Segment Open

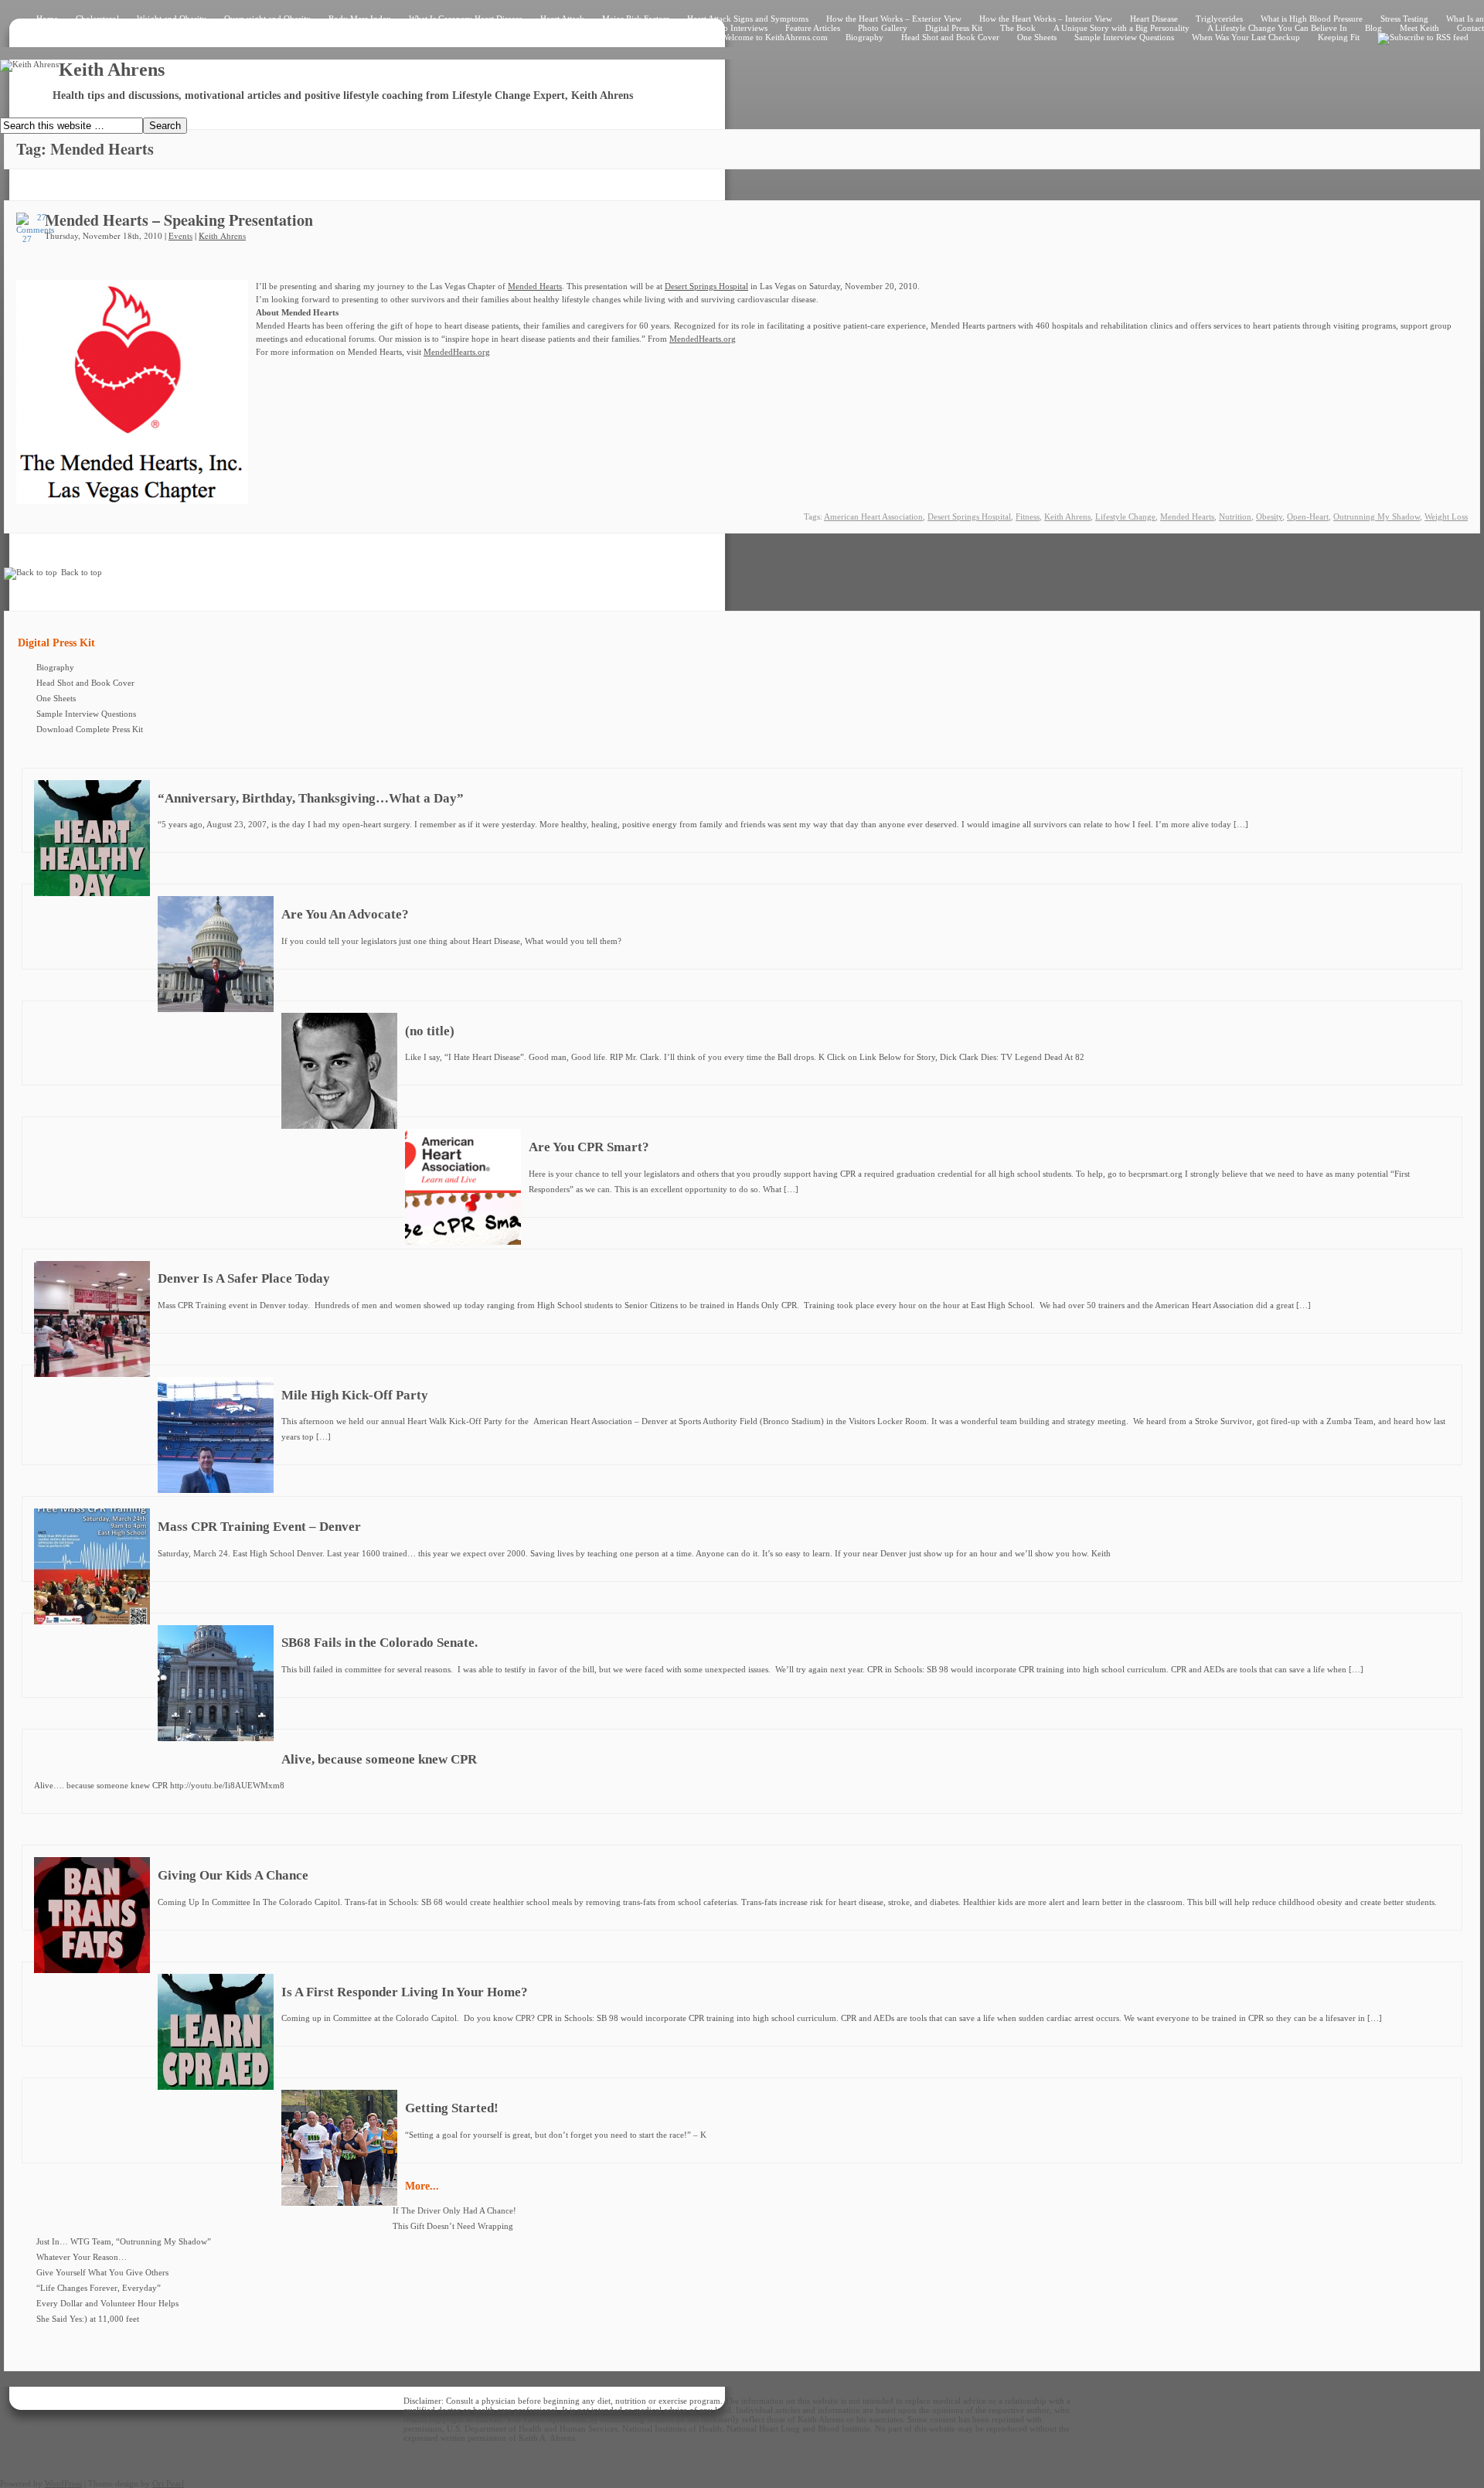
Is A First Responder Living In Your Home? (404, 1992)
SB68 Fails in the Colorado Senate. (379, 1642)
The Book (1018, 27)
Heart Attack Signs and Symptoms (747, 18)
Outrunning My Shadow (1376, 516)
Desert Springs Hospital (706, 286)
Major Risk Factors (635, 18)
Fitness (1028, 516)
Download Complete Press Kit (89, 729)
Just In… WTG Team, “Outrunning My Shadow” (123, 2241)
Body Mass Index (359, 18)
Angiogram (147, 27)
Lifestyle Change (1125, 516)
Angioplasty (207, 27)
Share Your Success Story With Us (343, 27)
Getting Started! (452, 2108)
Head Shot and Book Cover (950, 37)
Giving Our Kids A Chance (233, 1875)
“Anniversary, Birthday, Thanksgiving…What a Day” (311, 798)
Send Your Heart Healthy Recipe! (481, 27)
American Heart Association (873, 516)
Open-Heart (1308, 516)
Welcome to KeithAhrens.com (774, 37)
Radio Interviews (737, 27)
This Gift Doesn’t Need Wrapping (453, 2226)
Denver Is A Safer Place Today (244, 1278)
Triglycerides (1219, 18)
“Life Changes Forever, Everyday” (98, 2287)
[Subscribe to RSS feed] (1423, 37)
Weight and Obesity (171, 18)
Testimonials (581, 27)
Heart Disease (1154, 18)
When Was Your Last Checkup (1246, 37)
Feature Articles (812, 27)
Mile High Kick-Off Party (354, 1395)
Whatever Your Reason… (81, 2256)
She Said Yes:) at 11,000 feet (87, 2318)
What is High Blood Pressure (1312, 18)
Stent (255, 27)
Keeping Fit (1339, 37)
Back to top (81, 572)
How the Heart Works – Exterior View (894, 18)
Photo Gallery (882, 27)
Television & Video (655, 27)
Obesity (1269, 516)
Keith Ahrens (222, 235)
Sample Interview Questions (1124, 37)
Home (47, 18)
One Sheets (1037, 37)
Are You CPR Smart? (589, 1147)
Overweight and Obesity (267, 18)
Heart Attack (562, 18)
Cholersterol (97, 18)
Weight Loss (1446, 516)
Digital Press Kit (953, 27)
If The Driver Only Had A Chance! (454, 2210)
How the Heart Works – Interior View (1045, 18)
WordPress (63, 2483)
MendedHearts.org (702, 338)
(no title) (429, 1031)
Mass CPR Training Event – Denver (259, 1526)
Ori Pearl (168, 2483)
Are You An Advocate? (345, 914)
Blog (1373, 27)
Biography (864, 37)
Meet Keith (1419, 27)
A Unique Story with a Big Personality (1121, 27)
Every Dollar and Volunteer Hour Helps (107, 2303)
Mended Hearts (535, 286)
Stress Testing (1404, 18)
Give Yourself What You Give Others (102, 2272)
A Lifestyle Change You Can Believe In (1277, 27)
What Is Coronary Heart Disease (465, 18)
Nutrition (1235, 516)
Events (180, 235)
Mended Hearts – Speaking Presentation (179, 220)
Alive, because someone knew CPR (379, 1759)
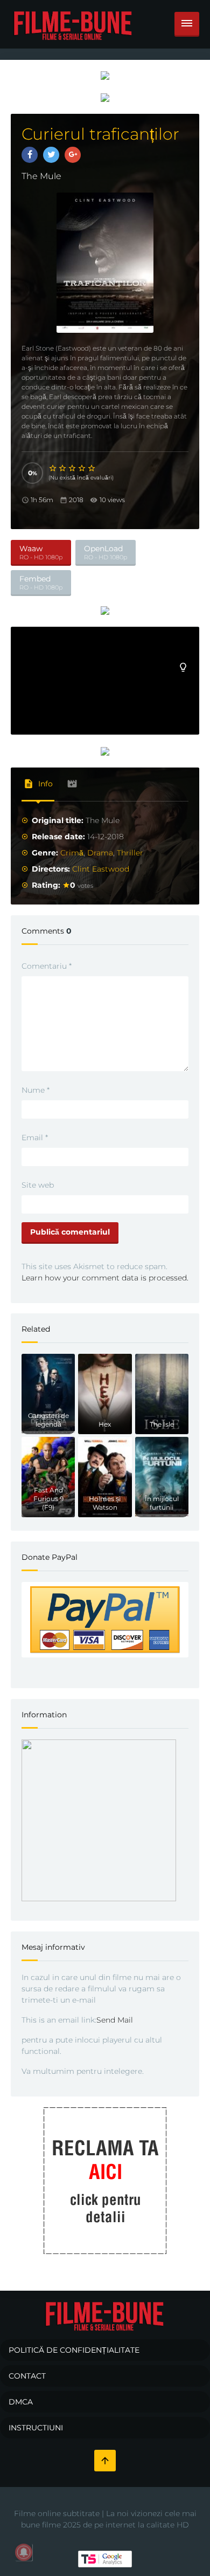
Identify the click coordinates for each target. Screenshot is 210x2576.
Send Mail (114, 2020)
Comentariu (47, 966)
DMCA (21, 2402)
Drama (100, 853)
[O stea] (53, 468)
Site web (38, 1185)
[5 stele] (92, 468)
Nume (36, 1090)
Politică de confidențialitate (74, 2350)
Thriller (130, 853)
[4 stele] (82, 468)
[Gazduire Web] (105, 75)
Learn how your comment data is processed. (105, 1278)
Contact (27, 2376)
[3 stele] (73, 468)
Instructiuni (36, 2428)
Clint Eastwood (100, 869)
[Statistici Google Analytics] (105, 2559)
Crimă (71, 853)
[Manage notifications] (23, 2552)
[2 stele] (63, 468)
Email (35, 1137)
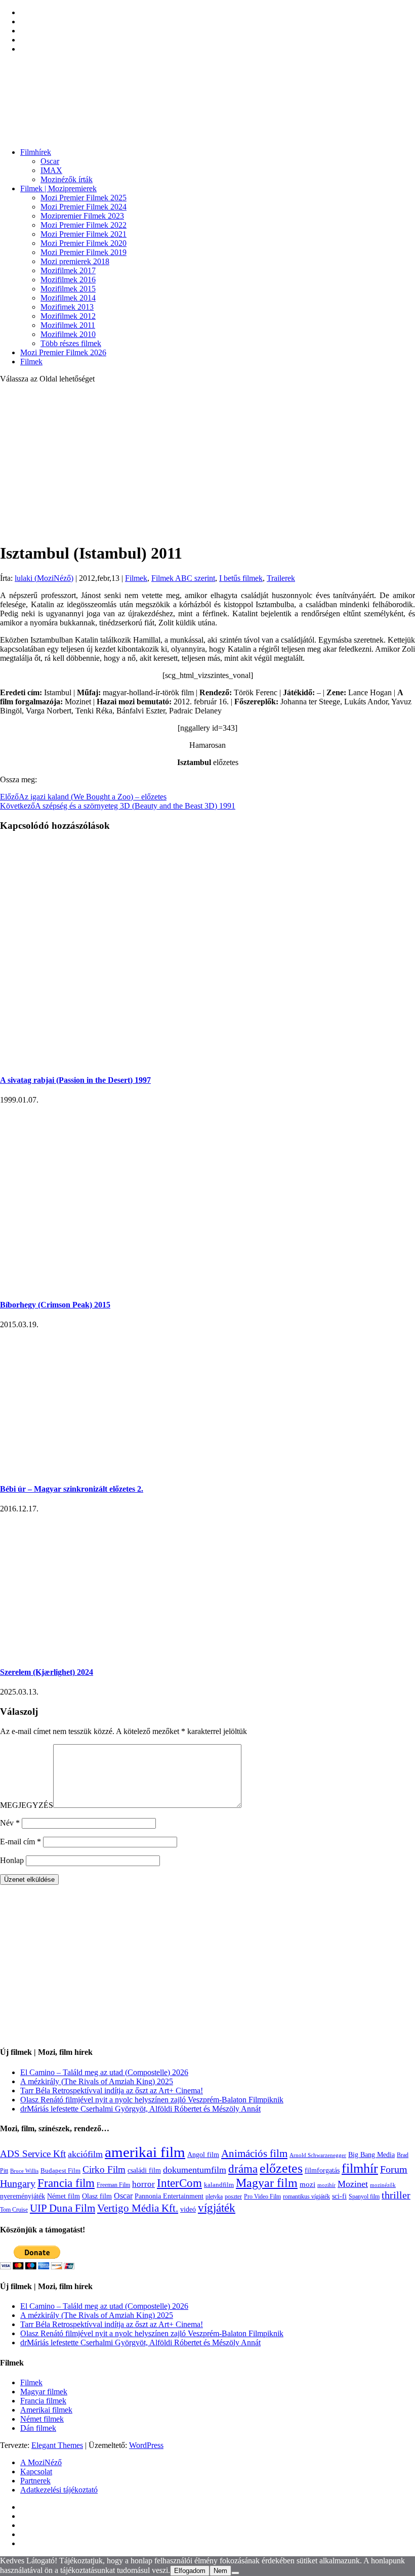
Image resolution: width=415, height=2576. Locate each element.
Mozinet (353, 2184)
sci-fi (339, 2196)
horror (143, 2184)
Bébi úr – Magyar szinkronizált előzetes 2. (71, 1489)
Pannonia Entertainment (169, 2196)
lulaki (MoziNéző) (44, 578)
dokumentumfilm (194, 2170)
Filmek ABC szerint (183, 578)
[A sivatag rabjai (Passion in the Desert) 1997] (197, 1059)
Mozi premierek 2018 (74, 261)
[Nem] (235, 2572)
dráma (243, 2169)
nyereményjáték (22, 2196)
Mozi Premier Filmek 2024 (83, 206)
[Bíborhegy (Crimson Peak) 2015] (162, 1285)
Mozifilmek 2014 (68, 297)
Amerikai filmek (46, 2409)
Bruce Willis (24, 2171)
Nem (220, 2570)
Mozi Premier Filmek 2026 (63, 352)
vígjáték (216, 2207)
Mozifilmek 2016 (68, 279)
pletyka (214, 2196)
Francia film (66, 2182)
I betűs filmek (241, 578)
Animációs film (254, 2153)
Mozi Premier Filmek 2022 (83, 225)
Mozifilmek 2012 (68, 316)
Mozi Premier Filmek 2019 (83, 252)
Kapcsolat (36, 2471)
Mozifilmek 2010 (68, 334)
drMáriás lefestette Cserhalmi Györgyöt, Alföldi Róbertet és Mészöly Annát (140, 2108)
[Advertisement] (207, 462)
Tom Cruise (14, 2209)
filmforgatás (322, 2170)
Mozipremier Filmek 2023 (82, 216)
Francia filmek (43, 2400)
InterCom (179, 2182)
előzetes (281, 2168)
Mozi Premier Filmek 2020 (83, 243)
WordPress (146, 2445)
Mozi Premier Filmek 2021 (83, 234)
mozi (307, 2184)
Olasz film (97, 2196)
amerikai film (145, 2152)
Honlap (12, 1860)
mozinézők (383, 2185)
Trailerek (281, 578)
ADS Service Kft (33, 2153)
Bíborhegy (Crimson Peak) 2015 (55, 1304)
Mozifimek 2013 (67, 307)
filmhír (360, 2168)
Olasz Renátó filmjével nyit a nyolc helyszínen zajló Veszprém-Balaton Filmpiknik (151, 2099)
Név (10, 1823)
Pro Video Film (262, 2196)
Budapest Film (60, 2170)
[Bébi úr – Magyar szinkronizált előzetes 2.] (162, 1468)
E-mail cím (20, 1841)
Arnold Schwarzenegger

Segment Closed

Task = Copy each line in the entries above where the word "Denver" shows up.

Answer =
Denver Is A Safer Place Today (244, 1278)
Mass CPR Training Event – Denver (259, 1526)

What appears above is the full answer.